Lewis-Palmer High School (LPHS) is a public high school in Monument, Colorado. It is one of only two high schools in the Lewis-Palmer School District 38, the other being Palmer Ridge High School.

2006 Issue 
The school refused to give its 2006 valedictorian her diploma after she mentioned Jesus Christ in her commencement speech. Corder pursued legal action against the school district. The court ruled against Corder by declaring that the graduation was a school-sponsored event and therefore the school was under the obligation to uphold the constitutional separation between church and state. The court also ruled that the school's policy for graduation speeches was too vague, and thus unconstitutional due to the "chilling effect" that is created by overly broad rules.

Notable Teacher 
In 2015, Kathy Thirkell won the Colorado Teachers of the Year award.

→ Supplied data
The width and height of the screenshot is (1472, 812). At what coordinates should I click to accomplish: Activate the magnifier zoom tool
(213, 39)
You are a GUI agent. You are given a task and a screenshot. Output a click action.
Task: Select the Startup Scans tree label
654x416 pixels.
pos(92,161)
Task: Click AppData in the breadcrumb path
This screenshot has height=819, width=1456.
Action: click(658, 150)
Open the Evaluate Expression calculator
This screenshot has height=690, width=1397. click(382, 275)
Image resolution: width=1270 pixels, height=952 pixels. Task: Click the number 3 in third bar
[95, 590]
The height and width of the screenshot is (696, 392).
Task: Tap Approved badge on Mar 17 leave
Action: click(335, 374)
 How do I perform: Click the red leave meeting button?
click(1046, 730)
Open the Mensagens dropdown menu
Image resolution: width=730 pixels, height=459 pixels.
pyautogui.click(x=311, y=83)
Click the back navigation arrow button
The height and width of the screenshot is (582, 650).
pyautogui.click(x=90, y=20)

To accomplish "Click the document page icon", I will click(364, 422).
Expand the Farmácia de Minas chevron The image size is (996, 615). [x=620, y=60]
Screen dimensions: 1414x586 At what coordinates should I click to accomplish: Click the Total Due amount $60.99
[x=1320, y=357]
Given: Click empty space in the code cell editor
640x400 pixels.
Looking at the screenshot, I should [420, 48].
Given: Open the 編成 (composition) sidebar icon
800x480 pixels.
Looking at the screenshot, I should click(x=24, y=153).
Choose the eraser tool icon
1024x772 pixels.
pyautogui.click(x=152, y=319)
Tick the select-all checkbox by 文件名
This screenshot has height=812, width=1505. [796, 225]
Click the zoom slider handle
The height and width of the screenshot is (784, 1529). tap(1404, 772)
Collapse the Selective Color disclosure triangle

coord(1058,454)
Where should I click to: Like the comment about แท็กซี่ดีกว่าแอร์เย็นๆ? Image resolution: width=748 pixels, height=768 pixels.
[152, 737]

→ The exercise
Write out the passage of the Lewis-Palmer High School article from "Lewis-Palmer High School" up to and including "the Year award.", word for word.

→ Result for this exercise
Lewis-Palmer High School (LPHS) is a public high school in Monument, Colorado. It is one of only two high schools in the Lewis-Palmer School District 38, the other being Palmer Ridge High School.

2006 Issue 
The school refused to give its 2006 valedictorian her diploma after she mentioned Jesus Christ in her commencement speech. Corder pursued legal action against the school district. The court ruled against Corder by declaring that the graduation was a school-sponsored event and therefore the school was under the obligation to uphold the constitutional separation between church and state. The court also ruled that the school's policy for graduation speeches was too vague, and thus unconstitutional due to the "chilling effect" that is created by overly broad rules.

Notable Teacher 
In 2015, Kathy Thirkell won the Colorado Teachers of the Year award.